▸ Exercise materials
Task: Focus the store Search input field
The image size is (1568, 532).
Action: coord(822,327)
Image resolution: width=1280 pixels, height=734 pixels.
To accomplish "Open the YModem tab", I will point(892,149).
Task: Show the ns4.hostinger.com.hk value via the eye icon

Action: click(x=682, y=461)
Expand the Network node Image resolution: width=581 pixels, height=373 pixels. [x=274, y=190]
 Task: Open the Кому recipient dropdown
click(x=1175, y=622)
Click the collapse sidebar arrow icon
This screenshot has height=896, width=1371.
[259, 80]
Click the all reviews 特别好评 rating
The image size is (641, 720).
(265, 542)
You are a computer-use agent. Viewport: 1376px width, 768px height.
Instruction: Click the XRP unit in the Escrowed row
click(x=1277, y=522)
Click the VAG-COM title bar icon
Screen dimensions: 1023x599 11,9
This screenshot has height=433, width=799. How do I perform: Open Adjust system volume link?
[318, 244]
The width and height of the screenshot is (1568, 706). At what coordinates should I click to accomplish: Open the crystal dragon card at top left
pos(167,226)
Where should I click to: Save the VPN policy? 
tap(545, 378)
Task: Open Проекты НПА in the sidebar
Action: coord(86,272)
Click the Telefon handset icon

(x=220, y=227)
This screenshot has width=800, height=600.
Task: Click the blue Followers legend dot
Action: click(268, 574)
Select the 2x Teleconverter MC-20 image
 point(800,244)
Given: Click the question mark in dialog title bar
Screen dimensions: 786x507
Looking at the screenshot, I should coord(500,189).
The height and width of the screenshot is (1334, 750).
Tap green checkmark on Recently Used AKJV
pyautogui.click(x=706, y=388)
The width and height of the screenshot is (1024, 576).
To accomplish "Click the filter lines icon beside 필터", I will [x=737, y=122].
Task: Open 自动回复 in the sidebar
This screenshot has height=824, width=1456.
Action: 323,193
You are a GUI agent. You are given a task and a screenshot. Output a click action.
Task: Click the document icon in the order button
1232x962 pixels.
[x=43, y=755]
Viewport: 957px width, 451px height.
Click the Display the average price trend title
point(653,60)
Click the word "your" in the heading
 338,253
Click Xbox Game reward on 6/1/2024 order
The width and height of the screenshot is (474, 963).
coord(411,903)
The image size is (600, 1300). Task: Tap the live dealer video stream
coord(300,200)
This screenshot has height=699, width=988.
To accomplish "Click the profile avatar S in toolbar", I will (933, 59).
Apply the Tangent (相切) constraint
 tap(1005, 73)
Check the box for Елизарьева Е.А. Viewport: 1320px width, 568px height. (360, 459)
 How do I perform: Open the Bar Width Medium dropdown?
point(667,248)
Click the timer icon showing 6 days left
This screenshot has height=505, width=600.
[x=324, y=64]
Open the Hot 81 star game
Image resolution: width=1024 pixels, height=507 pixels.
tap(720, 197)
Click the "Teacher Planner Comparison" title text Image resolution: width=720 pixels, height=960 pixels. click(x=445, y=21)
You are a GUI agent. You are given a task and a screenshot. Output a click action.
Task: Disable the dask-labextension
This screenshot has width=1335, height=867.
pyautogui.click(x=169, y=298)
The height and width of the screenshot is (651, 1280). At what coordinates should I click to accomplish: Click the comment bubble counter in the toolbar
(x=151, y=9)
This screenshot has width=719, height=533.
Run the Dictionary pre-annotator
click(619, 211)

▸ Work instructions
What lines of the data include the word "order"? Copy each of them.

▸ Written solution
Task: Click the document icon in the order button
Click Xbox Game reward on 6/1/2024 order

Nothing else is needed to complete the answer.